— What is needed —
In exact form, set down only those lines of the material that run from its first line to the line with "Paesi (1157, 28)", inclusive.

— Information given —
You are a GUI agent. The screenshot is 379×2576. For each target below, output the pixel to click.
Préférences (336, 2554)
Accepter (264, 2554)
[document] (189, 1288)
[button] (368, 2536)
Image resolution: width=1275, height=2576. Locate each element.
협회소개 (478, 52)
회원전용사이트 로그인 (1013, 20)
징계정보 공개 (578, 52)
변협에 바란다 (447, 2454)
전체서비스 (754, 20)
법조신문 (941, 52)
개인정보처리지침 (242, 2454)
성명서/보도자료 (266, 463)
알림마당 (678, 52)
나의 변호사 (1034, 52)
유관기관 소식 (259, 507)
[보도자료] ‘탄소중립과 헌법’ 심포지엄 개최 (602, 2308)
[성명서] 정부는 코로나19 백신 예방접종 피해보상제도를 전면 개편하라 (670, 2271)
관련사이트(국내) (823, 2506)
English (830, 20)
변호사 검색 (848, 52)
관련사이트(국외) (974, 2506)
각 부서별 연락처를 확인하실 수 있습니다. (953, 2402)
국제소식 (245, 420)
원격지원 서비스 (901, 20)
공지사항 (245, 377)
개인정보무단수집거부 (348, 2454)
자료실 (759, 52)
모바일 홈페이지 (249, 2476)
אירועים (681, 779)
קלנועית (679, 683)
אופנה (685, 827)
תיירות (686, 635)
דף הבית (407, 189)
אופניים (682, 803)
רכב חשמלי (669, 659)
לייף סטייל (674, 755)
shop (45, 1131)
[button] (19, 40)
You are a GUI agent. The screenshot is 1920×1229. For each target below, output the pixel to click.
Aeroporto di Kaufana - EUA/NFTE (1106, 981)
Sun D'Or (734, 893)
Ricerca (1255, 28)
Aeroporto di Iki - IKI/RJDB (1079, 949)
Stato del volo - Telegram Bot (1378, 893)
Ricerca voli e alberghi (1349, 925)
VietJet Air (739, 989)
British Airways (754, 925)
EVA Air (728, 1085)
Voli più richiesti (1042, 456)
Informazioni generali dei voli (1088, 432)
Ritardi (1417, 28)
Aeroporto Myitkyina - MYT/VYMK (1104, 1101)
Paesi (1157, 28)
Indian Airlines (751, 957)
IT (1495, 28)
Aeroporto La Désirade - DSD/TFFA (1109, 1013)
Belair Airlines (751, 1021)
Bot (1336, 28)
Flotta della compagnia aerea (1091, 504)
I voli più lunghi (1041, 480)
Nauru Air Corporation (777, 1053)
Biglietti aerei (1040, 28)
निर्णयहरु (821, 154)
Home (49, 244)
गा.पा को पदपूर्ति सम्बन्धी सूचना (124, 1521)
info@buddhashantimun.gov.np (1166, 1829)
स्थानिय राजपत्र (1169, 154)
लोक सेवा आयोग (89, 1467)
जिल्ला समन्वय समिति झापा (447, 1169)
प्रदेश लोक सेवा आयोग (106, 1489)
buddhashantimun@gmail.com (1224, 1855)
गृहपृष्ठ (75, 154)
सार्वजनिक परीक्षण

— Written reply —
You are a GUI agent. The screenshot is 379×2576. For each target below, output the pixel to click.
Préférences (336, 2554)
Accepter (264, 2554)
[document] (189, 1288)
[button] (368, 2536)
Image resolution: width=1275, height=2576. Locate each element.
협회소개 (478, 52)
회원전용사이트 로그인 (1013, 20)
징계정보 공개 (578, 52)
변협에 바란다 (447, 2454)
전체서비스 (754, 20)
법조신문 (941, 52)
개인정보처리지침 (242, 2454)
성명서/보도자료 (266, 463)
알림마당 (678, 52)
나의 변호사 (1034, 52)
유관기관 소식 (259, 507)
[보도자료] ‘탄소중립과 헌법’ 심포지엄 개최 (602, 2308)
[성명서] 정부는 코로나19 백신 예방접종 피해보상제도를 전면 개편하라 (670, 2271)
관련사이트(국내) (823, 2506)
English (830, 20)
변호사 검색 (848, 52)
관련사이트(국외) (974, 2506)
각 부서별 연락처를 확인하실 수 있습니다. (953, 2402)
국제소식 (245, 420)
원격지원 서비스 (901, 20)
공지사항 (245, 377)
개인정보무단수집거부 (348, 2454)
자료실 (759, 52)
모바일 홈페이지 (249, 2476)
אירועים (681, 779)
קלנועית (679, 683)
אופנה (685, 827)
תיירות (686, 635)
דף הבית (407, 189)
אופניים (682, 803)
רכב חשמלי (669, 659)
לייף סטייל (674, 755)
shop (45, 1131)
[button] (19, 40)
You are a GUI agent. The screenshot is 1920×1229. For each target below, output the pixel to click.
Aeroporto di Kaufana - EUA/NFTE (1106, 981)
Sun D'Or (734, 893)
Ricerca (1255, 28)
Aeroporto di Iki - IKI/RJDB (1079, 949)
Stato del volo - Telegram Bot (1378, 893)
Ricerca voli e alberghi (1349, 925)
VietJet Air (739, 989)
British Airways (754, 925)
EVA Air (728, 1085)
Voli più richiesti (1042, 456)
Informazioni generali dei voli (1088, 432)
Ritardi (1417, 28)
Aeroporto Myitkyina - MYT/VYMK (1104, 1101)
Paesi (1157, 28)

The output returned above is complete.